» Exercise directions:
Set down exactly the lines from the one containing "The image size" through the last line of the records below, both included, and nothing else.

» Records shown:
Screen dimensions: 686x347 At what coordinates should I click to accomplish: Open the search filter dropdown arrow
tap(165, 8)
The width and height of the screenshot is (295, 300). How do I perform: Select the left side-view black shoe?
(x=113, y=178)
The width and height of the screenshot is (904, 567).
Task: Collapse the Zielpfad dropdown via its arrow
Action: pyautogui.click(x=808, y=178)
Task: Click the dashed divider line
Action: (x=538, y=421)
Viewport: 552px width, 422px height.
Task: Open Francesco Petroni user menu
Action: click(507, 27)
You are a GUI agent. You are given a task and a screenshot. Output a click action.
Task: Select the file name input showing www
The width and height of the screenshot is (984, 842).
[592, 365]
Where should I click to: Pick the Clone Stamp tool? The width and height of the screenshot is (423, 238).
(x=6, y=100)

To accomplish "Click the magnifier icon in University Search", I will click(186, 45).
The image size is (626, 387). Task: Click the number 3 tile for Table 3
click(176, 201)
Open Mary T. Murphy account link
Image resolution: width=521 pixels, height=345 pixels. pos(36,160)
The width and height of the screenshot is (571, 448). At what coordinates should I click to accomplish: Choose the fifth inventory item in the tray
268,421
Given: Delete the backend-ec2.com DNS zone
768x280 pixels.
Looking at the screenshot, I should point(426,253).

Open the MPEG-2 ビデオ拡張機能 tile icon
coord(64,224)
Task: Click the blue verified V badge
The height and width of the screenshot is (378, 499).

» Output:
The image size is (626, 387). Task: Click the number 3 tile for Table 3
click(176, 201)
Open Mary T. Murphy account link
Image resolution: width=521 pixels, height=345 pixels. pos(36,160)
The width and height of the screenshot is (571, 448). At what coordinates should I click to accomplish: Choose the fifth inventory item in the tray
268,421
Given: Delete the backend-ec2.com DNS zone
768x280 pixels.
Looking at the screenshot, I should point(426,253).

Open the MPEG-2 ビデオ拡張機能 tile icon
coord(64,224)
Task: Click the blue verified V badge
The height and width of the screenshot is (378, 499).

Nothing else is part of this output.